▼

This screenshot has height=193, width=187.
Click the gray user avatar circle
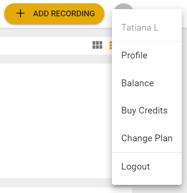click(x=123, y=6)
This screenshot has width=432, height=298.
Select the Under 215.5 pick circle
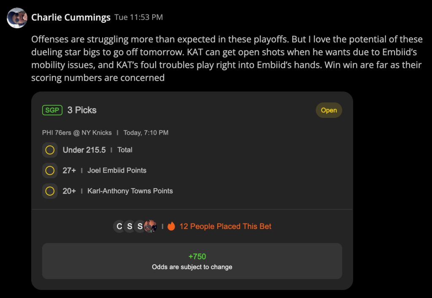pos(50,150)
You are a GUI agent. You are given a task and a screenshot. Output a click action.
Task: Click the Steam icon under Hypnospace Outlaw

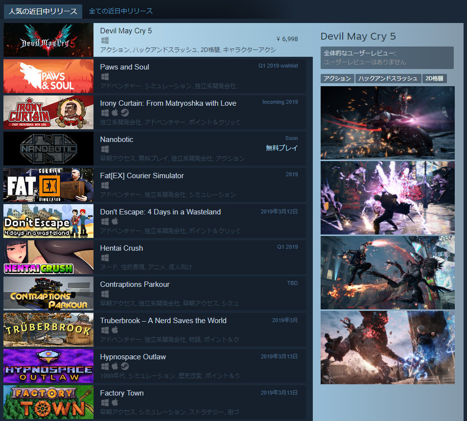point(125,366)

▲

Instructions to follow
Could you repeat every entry above exactly, with each picture omitted?

Expected output
This screenshot has height=193, width=187.
Click the gray user avatar circle
click(x=123, y=6)
This screenshot has width=432, height=298.
Select the Under 215.5 pick circle
pos(50,150)
You are a GUI agent. You are given a task and a screenshot. Output a click action.
Task: Click the Steam icon under Hypnospace Outlaw

point(125,366)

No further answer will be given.